The agent payment landscape is consolidating fast. Pre-April 2026 the consensus answer was "support multiple protocols and hedge". Post-Foundation, the consensus answer is "support x402 first, layer others as your audience requires". Within 6 to 12 months, supporting x402 may be table stakes for any monetized MCP tool — much like supporting HTTPS is table stakes for any web service.
Until that consolidation finishes, supporting multiple agent payment protocols through SettleGrid means you never have to bet on a winner. If x402 wins outright, you have it covered. If two or three protocols share the agent payments market, you have all of them. The integration cost is constant (one SDK, two lines of code) regardless of how many protocols are in play.

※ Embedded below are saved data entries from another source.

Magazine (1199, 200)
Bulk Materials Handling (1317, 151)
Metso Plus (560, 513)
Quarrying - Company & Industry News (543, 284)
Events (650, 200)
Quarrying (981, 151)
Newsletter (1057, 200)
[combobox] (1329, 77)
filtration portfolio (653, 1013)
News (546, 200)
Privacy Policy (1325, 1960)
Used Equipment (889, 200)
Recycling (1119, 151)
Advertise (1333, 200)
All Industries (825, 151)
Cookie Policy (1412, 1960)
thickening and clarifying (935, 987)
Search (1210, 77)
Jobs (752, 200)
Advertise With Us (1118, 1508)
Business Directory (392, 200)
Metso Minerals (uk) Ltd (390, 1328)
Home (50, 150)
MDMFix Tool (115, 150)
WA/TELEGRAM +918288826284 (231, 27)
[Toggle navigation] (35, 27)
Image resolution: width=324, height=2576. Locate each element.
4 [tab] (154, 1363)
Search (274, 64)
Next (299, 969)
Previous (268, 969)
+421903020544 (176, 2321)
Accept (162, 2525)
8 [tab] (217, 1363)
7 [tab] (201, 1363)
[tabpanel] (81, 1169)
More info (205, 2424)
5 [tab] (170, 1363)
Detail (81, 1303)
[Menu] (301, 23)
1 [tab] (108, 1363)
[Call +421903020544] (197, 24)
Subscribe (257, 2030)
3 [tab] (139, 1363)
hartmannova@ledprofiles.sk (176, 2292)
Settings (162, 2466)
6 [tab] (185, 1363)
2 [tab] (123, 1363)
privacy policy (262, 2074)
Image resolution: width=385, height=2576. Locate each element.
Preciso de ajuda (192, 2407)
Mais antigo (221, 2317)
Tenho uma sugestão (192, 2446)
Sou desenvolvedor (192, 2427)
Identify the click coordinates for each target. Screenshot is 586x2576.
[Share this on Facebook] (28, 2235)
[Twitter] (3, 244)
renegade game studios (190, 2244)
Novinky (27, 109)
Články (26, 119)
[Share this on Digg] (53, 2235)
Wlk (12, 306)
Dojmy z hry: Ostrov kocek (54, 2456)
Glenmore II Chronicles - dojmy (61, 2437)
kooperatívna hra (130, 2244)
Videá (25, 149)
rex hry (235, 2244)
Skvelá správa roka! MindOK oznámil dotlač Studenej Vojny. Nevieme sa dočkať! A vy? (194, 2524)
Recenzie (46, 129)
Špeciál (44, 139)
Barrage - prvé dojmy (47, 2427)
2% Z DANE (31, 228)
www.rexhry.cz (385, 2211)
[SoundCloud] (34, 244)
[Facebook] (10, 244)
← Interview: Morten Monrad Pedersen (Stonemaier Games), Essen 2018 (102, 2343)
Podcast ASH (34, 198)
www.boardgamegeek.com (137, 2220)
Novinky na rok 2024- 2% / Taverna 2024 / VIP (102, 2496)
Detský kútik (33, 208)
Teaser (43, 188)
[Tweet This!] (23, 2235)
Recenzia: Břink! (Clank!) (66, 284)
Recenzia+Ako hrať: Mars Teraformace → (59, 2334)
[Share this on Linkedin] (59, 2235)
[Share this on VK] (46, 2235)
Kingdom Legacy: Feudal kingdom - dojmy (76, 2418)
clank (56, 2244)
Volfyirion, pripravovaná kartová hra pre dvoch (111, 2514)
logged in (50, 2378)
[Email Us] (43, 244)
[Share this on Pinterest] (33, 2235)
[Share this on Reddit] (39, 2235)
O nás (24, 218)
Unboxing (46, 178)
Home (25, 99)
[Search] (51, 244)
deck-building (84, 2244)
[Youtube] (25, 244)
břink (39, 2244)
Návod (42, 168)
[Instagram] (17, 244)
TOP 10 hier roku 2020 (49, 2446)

Frequently Asked Questions
How many AI agent payment protocols exist in 2026?
SettleGrid's Smart Proxy currently brokers payments across 9 agent payment protocols (MCP, x402, Stripe MPP, AP2, ACP, UCP, Visa TAP, Mastercard Verifiable Intent, Circle Nanopayments), has detection adapters for 2 more (L402, Skyfire's KYAPay), and tracks 3 emerging rails as their upstream specs mature (Alipay's Agentic Commerce Trust Protocol / ACTP, EMVCo agent payments, and the Bittensor Subnet 58 DRAIN project). That's 14 protocols in active scope.
Which AI payment protocol should I support?
For most developers, use SettleGrid to support multiple agent payment protocols through a single integration. If building manually, prioritize MCP + Stripe MPP for mainstream tools, MCP + x402 for crypto-native tools, or MCP + Stripe MPP + Visa TAP for enterprise tools.